Stable Diffusion has a powerful feature (img2img) that allows you to generate images using another image as a prompt. However, it has a weakness in that you can only supply a single image to use in that prompt – so if you want to include facets of a group of images, you'll need to use some sort of a workaround to accomplish this. Fortunately, Image Mixer is here to the rescue to help us create a hybridized image that we can then use as a prompt in img2img!
The installation is relatively quick and easy, and you'll be ready to start hybridizing images within a few minutes.
You'll need to create a pod with a healthy amount of VRAM to avoid potential errors. In my testing, I ran into out of memory errors on instances with 8GB and 12GB of VRAM, but didn't see any once I went up to 16GB. So something like an RTX A4000 should work nicely. You'll also want to up the container size to 20GB to ensure you have enough room to install the mixer.
Then, create the instance for Stable Diffusion as detailed in this article.
Once the Stable Diffusion instance has been created, then you can open up a Terminal in your pod and run the following commands as per Image Mixer's readme (you can just copy and paste the whole block in at once):
git clone https://github.com/justinpinkney/stable-diffusion.git cd stable-diffusion git checkout 1c8a598f312e54f614d1b9675db0e66382f7e23c python -m venv .venv --prompt sd . .venv/bin/activate pip install -U pip pip install -r requirements.txt python scripts/gradio_image_mixer.py
The installation will run through all but the last line automatically. Once it gets that far, you can just hit Enter again for the final step. Once that completes, there will be a link to a Gradio site that you can click on to run the mixer. Though the site is hosted externally, it will be using the compute power of your instance to run the model.
Running the Mixer
Let's say you want to create a prompt in Stable Diffusion with a new, never before-seen multiple species of bird comprised of real-world examples. In this case, I've chosen images of a cardinal and an osprey to work with:
It's just a matter of plugging your images into the mixer and adjusting their strength, which is the primary weight behind how much each image is represented in the final product. I've found that for realistic images, you actually want to keep the strength value fairly low (1.5 or lower.) Despite the bar going much higher than that, you tend to get much more abstract images after that point.
The final results are pretty striking – for the supplied prompts, it ended up creating combinations of the cardinal's body with the osprey's markings (while still retaining the cardinal's crest color.)

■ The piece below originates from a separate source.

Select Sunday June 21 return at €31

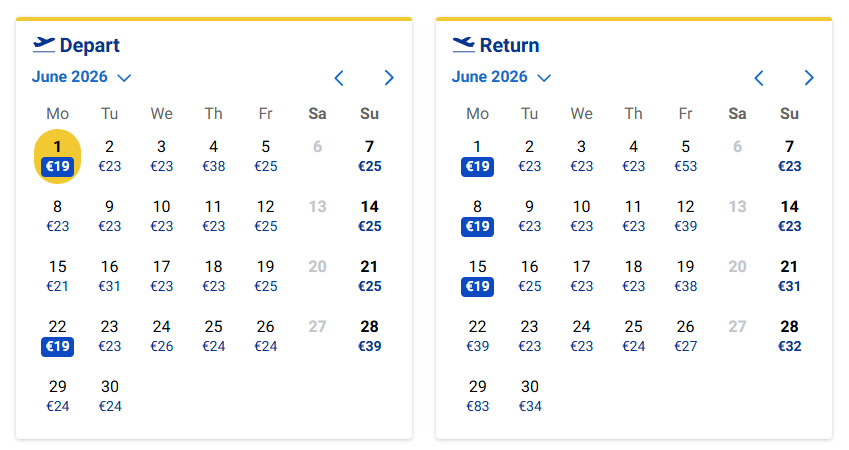790,276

Now that we have our cardprey.. or our osinal.. (whatever you like) we have several options to use him as a prompt to create further versions using the greater flexibility that img2img has. Using him as a prompt image, you can then use the text prompt of img2img to extrapolate your base image into different taxonomic avian groups, and all you need to do is simply enter their Latin order name as a prompt. For example:
So, there you have it. Image Mixer allows you to easily combine aspects of two images into one, and then use that as a base to extrapolate further. If you think of your hybridized images from the mixer as the trunk of the tree and further img2img prompting as the branches, it should become a lot clearer as to just how expansive the combination of these two tools can be.